I have serious trouble understanding the concept of spontaneous symmetry breaking (in condensed matter specifically). Let's take time reversal in magnetic systems as an example.
Ferromagnetism is said to spontaneously breaks time reversal symmetry. As I understand it, time reversal symmetry can be understood with a time reversal operator $\mathcal{T}$ that reverses the sign of all momentum and spin, so that $\mathcal{T} S_{zi} =- S_{zi} \mathcal{T}$.
We take an hamiltonian that can generate ferromagnetism like Ising $$ H_0 = -J \sum_{<i,j>} S_{zi} \ S_{zj} $$ and notice that $[\mathcal{T}, H_0] = 0$ because there are two spin operators. So no symmetry breaking here.
Apparently, a spontaneous symmetry breaking is manifested in the asymmetry of the ground state rather than that of the hamiltonian. There are two ground states for the hamiltonian one with all spins up ${\left|\left. \uparrow \right>\right.}^{\otimes n}$ and one with all spins down ${\left|\left. \downarrow \right>\right.}^{\otimes n}$. Since $\mathcal{T} {\left|\left. \uparrow \right>\right.}^{\otimes n} = {\left|\left. \downarrow \right>\right.}^{\otimes n}$, time reversing keeps you in the ground state, so no symmetry breaking here.
A point that is often made is that passing below the critical temperature breaks the time reversal symmetry because you will find the system exhibits non vanishing magnetization and thus is in a particular ground state not in a superposition of both. But this is only the case because some noise in the environment (it could also be an irregularity in the system) caused the system to choose a particular direction. We could simply add that noise into the model by saying
$$H= H_0 + \delta H$$ with $[\mathcal{T}, \delta H] \neq 0$. Then the total hamiltonian is not symmetric.

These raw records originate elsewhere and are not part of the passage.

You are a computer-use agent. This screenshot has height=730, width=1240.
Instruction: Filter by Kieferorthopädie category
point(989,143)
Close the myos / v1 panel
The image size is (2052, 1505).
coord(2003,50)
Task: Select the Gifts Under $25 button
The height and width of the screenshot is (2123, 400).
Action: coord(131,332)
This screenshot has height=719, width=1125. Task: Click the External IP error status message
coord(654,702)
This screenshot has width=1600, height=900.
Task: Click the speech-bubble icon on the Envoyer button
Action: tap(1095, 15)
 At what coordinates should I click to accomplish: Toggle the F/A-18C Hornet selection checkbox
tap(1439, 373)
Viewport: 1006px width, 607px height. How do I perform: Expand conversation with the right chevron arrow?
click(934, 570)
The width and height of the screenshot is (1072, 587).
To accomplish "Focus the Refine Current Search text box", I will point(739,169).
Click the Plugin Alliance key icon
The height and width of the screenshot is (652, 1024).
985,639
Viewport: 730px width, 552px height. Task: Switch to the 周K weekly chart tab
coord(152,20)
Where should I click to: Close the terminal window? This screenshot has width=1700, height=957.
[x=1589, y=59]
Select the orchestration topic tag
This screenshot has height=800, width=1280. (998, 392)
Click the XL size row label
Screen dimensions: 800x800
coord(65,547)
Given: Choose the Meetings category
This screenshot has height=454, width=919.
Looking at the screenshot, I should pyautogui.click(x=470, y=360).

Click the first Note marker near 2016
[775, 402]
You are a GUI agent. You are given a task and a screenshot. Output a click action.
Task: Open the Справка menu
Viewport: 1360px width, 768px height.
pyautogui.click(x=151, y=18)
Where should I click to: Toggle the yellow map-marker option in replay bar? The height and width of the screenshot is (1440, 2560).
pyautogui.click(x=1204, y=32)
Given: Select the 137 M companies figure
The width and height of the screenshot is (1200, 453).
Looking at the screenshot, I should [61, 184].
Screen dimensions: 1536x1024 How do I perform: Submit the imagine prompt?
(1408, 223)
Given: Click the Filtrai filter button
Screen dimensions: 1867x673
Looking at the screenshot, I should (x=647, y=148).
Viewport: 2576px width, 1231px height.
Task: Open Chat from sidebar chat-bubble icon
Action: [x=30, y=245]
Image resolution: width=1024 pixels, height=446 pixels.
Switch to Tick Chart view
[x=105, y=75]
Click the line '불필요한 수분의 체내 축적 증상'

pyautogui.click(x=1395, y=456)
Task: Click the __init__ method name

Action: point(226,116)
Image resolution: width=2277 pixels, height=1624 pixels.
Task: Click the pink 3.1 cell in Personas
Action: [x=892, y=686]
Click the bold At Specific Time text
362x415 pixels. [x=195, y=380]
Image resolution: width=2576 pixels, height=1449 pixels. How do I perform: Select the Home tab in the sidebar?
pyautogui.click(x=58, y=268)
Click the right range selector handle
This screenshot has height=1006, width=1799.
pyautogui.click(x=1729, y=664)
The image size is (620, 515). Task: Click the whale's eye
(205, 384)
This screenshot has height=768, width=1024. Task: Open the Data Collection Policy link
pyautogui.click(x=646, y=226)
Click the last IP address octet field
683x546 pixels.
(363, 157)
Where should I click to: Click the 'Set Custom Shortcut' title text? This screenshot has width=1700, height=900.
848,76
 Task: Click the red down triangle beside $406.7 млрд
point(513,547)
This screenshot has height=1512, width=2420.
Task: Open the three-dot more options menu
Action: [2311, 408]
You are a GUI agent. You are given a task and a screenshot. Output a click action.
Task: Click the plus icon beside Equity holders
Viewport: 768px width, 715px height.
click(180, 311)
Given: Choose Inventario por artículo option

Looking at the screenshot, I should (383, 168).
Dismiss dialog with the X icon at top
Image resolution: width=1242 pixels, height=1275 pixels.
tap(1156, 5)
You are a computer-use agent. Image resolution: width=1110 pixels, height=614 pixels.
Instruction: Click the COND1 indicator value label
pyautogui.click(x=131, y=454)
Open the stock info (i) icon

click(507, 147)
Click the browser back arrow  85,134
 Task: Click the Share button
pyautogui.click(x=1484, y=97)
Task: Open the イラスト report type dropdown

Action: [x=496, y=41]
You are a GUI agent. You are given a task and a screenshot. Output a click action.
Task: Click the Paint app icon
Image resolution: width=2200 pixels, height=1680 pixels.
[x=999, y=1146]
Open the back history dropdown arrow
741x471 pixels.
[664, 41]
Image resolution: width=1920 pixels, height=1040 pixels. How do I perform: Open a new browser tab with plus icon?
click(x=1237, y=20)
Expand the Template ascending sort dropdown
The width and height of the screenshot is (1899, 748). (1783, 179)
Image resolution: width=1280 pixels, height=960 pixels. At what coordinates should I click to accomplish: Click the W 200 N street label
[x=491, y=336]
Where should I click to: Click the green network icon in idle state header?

- Is that the essence of the so called "spontaneous symmetry breaking"? If it is, what is so special about it?
- Couldn't we just say that below the critical temperature the system is greatly susceptible (literally since susceptibilities are discontinuous) to small perturbations?
- Is there a rigorous definition of what a spontaneous symmetry breaking is?